Robert Leckey est doyen de la Faculté de droit de l’Université McGill depuis 2016. Au fil des années, l’homme aura bien garni sa feuille de route. De 2002 à 2003, Robert Leckey a été l’auxiliaire juridique du juge Michel Bastarache à la Cour suprême du Canada, pour ensuite devenir boursier de la Fondation Trudeau de 2003 à 2006. Il s’est aussi impliqué pour les LGBTQ+, non seulement par ses travaux en droit constitutionnel et en droit familial, mais aussi en assurant la présidence du McGill Equity Subcommittee on Queer People de 2008 à 2011, puis celle d’Égale Canada de 2011 à 2015. Entrevue.
Comment en es-tu venu à étudier le droit – et à en faire une carrière ?
Robert Leckey : J’ai fait un premier bac en littérature anglaise. Après cela, j’ai travaillé dans l’industrie financière. Puis, en fait, j’ai résisté longtemps à la notion de faire des études en droit. J’ai fait des joutes oratoires durant mon premier cycle et plusieurs [des gens ayant fait des joutes oratoires] ont fait du droit, mais moi je ne voulais pas les suivre. À un moment donné, puisque je travaillais avec des avocats dans le secteur financier, je voyais leur travail, je lisais leurs documents, je voyais leur façon de raisonner et je me disais : « Ça m’intéresse. Je peux faire ça. »

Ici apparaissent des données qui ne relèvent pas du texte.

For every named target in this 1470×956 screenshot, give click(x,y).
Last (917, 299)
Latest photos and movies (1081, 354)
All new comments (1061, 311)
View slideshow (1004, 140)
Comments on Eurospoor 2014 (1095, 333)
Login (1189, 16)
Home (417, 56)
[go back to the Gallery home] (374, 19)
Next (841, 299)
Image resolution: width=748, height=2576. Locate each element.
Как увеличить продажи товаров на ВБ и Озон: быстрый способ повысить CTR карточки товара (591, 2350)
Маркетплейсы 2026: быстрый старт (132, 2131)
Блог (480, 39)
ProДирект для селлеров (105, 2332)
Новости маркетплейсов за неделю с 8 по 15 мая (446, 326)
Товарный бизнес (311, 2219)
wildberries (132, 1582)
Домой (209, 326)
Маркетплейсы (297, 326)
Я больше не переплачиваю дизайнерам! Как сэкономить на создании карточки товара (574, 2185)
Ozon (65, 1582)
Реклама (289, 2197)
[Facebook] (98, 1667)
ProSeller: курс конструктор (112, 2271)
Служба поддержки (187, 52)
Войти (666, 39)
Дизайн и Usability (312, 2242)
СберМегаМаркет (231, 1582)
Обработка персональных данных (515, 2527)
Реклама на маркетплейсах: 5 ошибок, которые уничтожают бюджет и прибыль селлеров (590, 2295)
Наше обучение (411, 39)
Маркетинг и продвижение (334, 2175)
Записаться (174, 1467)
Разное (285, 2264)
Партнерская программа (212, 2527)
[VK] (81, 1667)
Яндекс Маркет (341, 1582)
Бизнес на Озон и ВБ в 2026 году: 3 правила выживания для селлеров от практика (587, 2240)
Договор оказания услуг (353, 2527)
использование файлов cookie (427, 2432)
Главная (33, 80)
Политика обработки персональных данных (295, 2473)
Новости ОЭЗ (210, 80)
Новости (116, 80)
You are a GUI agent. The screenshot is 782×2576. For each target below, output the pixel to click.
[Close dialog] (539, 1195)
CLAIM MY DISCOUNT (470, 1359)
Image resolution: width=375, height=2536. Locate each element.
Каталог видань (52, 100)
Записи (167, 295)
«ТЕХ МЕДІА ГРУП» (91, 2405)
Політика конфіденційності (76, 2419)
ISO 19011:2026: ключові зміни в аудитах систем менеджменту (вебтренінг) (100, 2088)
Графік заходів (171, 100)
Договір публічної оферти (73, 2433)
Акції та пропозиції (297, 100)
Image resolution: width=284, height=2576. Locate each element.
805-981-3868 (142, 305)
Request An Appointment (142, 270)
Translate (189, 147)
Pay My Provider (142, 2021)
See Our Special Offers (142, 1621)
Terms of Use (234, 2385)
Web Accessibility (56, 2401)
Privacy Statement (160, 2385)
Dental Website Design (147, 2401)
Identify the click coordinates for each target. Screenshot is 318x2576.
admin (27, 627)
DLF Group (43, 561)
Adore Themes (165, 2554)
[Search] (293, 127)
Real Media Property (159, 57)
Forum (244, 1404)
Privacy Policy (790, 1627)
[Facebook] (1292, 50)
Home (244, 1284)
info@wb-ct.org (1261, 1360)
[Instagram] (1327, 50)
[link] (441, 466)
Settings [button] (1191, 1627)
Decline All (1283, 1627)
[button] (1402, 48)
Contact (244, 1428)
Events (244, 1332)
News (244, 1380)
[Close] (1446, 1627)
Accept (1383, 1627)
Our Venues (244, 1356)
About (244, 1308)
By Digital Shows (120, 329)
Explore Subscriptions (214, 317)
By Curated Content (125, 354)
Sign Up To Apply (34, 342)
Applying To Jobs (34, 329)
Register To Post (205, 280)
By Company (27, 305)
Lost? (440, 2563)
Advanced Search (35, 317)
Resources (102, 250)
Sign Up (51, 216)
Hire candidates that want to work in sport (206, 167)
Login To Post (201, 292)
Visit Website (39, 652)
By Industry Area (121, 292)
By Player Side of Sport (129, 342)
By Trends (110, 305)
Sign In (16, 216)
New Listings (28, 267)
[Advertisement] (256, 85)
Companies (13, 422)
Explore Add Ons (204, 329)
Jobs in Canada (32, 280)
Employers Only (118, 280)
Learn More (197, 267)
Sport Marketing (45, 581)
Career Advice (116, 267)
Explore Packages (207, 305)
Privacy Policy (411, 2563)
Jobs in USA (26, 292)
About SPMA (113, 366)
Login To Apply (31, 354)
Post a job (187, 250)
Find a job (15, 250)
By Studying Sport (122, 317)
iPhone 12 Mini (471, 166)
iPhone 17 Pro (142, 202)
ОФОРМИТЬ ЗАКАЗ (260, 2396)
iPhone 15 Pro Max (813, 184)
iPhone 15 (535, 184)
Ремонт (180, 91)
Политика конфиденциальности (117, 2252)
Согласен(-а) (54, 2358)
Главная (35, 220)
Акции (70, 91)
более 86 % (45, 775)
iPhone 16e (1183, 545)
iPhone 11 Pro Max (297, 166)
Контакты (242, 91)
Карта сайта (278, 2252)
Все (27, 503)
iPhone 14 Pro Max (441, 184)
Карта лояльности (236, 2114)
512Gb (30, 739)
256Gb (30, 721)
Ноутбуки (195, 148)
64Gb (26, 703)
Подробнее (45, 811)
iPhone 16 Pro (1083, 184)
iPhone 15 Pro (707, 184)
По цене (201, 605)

Est-ce que ton désir de faire du droit a été incité par une envie de défendre les droits
des LGBTQ+ ?
Robert Leckey : Je ne dirais pas que mes premiers intérêts pour le droit étaient militants. Je me disais que c’était quelque chose qui me plairait. Dès que j’ai été dans ce domaine-là, je suis devenu de plus en plus conscient des enjeux pour nos communautés. Pour moi, c’était important de faire ce que je pouvais. De nos jours, c’est sûr qu’il y a plusieurs profs de droit qui sont issus de la communauté LGBTQ+, mais pas tant que ça, et donc ça reste [pour moi] une possibilité privilégiée de faire avancer les choses. Je pense que, comme universitaire, on a parfois un peu plus de loisirs pour faire des choses que les gens qui travaillent des heures folles dans un grand cabinet. Je pense à ça aussi. J’ai présidé par exemple le comité des questions juridiques d’Égale Canada pendant cinq ans, et c’est quelque chose qui était facile à ajouter à la vie universitaire. Ça aurait été plus difficile pour quelqu’un qui bosse très très dur dans un grand cabinet. Le travail universitaire est composé de l’enseignement, de la recherche et des autres contributions, et donc ça peut faire — en quelque sorte — partie du boulot.
Dans une lettre ouverte parue en 2018 dans le Globe and Mail, tu expliques le fait que « l’égalité du mariage n’a pas résolu toutes les questions juridiques pour nos communautés LGBTQ ». Tu y parles notamment de la vulnérabilité juridique des familles LGBTQ+, de la violence et de la discrimination à l’encontre des personnes trans et de la criminalisation de l’exposition au VIH. Six ans plus tard, penses-tu que ces problèmes sont encore d’actualité ?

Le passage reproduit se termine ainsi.